Rezension zu »Der Geruch von Wut« von Gabriele Clima

»Diese Vorstellung hat sich bei mir festgesetzt, auch als ich größer wurde, die Vorstellung, dass die schönen Dinge, die ein Mensch in sich trägt, zu Blumen werden, wenn dieser Mensch nicht mehr ist. Es kam mir vor wie Magie.« 

Der 16-jährige Alex macht gerade eine schwere Zeit durch. Er hat einen schweren Autounfall überlebt, lag mehrere Monate im Koma und versucht, wieder in den Alltag zurückzufinden. Auch seine Mutter wurde schwer verletzt, hat seelische wie physische Narben davon getragen. Sein Vater hat den Unfall nicht überlebt. Schuld gibt Alex Moussa Mbaye, dem farbigen Fahrer des anderen Fahrzeugs. Alex hat es sich zur Aufgabe gemacht, ihn zu finden, ihn dafür zu bestrafen, dass seine Familie zerstört ist, ihn für jede Narbe zu bestrafen, die er und seine Mutter davongetragen haben, ihn für den Tod seines Vaters bezahlen zu lassen. Doch die Stadt ist groß und er hat keine Anhaltspunkte für seine Suche. Hilfe verspricht er sich von der Gruppe Black Boys, auf die ihn sein Freund Teo bringt, selbst Mitglied der Gruppe. Die Gruppe unter Führung von Ferenc verspricht ihre Hilfe, aber nicht ohne Gegenleistung. So wird Alex selbst Teil der rassistischen Gruppierung, die People of Color hasst und aus Italien vertreiben möchte, und findet sich schnell in einer ausweglosen Situation wieder, denn Alex glaubt nicht wirklich an die rechtspopulistische Ideologie der Gruppe, die nach dem Motto Einmal Mitglied, immer Mitglied funktioniert. Gibt es noch einen Ausweg für Alex?
◆ ◆ ◆ ◆ ◆
• **Aufgabenstellung**
Wem gibt Alex laut der Rezension die Schuld am Unfall?
◆ ◆ ◆ ◆ ◆
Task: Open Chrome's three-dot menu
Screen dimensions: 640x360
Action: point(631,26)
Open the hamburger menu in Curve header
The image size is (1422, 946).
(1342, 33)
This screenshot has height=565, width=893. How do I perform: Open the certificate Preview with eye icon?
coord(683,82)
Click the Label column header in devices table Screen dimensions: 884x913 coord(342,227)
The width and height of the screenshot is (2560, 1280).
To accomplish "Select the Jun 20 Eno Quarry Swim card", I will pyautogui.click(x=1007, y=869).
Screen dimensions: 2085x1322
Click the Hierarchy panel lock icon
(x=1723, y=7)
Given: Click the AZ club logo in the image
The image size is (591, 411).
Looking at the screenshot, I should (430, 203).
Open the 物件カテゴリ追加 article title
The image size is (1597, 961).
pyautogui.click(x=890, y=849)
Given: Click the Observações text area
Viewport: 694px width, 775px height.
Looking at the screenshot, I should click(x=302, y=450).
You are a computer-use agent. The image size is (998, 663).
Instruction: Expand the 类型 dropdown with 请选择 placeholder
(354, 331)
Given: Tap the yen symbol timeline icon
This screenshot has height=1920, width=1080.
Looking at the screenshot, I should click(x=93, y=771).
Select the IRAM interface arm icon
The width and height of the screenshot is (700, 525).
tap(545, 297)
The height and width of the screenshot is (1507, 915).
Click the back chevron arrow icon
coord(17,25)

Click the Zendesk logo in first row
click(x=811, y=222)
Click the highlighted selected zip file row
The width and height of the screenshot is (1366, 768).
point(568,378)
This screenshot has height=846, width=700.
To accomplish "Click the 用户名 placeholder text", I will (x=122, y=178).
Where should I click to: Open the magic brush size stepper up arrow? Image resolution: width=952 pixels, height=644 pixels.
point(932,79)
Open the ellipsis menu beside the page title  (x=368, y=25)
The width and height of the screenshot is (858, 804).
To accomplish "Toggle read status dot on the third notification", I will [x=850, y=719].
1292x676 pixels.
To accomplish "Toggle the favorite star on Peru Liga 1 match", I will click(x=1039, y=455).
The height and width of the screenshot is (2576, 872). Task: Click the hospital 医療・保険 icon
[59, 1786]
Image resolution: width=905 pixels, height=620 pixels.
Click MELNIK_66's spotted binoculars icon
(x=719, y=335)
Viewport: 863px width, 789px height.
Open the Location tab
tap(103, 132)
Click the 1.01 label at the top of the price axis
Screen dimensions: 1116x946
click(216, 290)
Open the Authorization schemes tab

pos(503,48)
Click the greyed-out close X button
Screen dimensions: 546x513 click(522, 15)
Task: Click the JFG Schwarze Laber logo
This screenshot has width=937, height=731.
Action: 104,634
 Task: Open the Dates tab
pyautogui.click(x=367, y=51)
◆ ◆ ◆ ◆ ◆
• **Schriftliche Antwort**
Moussa Mbaye, dem Fahrer des anderen Fahrzeugs.